Along with a bumper crop of tomatoes this year, we grew lots and lots of peppers. This month I’ll be running down a number of ways to preserve your pepper harvest, from roasting and drying to fermenting hot sauce and crafting sriacha.
Drying chile peppers is a great way to preserve them for use in mole, chile powder, pepper flakes and seasoning mixes. Depending on the type of chile, you typically let the peppers turn red before drying them. Cayenne, thai dragon, and ripe jalepeños all dry beautifully when red. Some chiles turn dark green/brown when ripe, like pasillas or poblanos. If your chiles are still green, try putting them in a paper grocery bag on the countertop for a few days to ripen them further, which adds a little more sugar to the flesh.
To dry large or thick-fleshed chiles, lay them on a rack in your dehydrator and dry them at 115 degrees until crisp dry. Store them in a dark cool place in a jar or ziplock bag. You can also dry your chiles in the oven on it’s lowest setting with the door cracked open. Spread them on a cookie sheet and dry the chiles overnight. If the chiles are still moist, you may need to store them in the freezer. To dry small, thin skinned chiles, I do like to thread them through a needle onto a string, then hang them in my warm kitchen to dry. They make lovely kitchen decorations. When I need a hot chile or two, I just break them off the string.
I recently had the pleasure of creating a fantastic mole from dried chiles in the Betty Crocker Test Kitchen at General Mills Headquarters here in Minneapolis. A small group of bloggers were invited to be part of National Cereal Week. The innovative team at Hello, Cereal Lovers got the idea to ask nationally known chefs and bloggers for their innovative ideas for cooking with cereal. And we’re not just talking Chex Mix or sweets. There are things like boozy cocktails, duck confit and chilaquiles! Get the recipes here. I created a dried chile cherry mole sauce for roasted poblano peppers, stuffed with chicken and goat cheese, topped with toasted smoked paprika Corn Chex. I have to say, it was really good. I’m not much of a cereal lover, but using cereal as a crunchy textural component really made this dish. Yum!
By Tammy Kimbler
4 dried poblano chiles or 6 dried pasillo chiles
1/2 c dried sweet cherries
1 c chicken stock
1 small tomato
1 tbs canola or olive oil
4 fresh poblano chiles, medium sized
4 boneless chicken thighs
2 slices bacon
4 cloves garlic
1 tsp ground cumin
1 cup crumbled goat cheese
canola or olive oil
salt & pepper
1 cup Corn Chex cereal or crushed corn tortilla chips
1/2 c almonds, chopped
2 tsp smoked paprika
1/2 tsp salt
1.5 tbs canola oil
Preheat the oven to 400 degrees.
Bring the chicken stock to a boil and pour over the dried poblanos and cherries.
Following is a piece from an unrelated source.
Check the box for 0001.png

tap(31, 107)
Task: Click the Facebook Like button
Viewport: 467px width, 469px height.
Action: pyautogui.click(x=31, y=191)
Let steep for 15 minutes. Finely dice half an onion and sauté in a little oil until they just turn brown. Chop one small tomato. When the chiles and cherries are soft, remove the chile stems and seeds. Add the chiles, cherries, stock, onion and tomato to a blender and blend until very smooth. Season to taste with salt. In a sauce pan, heat a tablespoon of oil till almost smoking, then add the mole sauce (careful, it sputters). Sauté briefly in the oil, then reduce to a simmer for 10 minutes.
Roast the fresh poblanos over a gas flame or under a broiler until the skin is charred all over. Place in a bowl and cover with a towel to steam. When cool enough to handle, remove the skin. Gently slit open one side of each chile and remove the seeds, being careful to keep the stem and chile intact for stuffing. Set aside.
Finely dice the bacon and onion. Mince the garlic. Chop the chicken into small cubes. Sauté the bacon and onion until soft. Add the chicken and cook through. Add the garlic at the end, along with the cumin. Salt and pepper to taste, then remove from heat. Reserve a 1/4 cup of goat cheese for the topping, blending in the remaining cheese until creamy.
In a sauté pan, heat the canola oil until hot. Add the cereal or tortilla chips and almonds and sauté until fragrant. Turn down the heat to low and add the smoked paprika and salt, tossing quickly to combine. The paprika may smoke a bit. Remove from heat and empty into a heat proof bowl.
To assemble the dish, pour the mole sauce into a casserole dish big enough to hold the four poblanos. Carefully stuff each poblano with 1/4 of the chicken filling, then lay them on top of the mole. Top each chile with the cereal topping, then with a sprinkling of goat cheese. Bake in the oven at 400 degrees until the mole is bubbly and the goat cheese is light brown on top.
To serve, lift out the stuffed pepper onto a plate, spoon mole around the pepper. Sprinkle with any extra cereal mix and a bit of cilantro.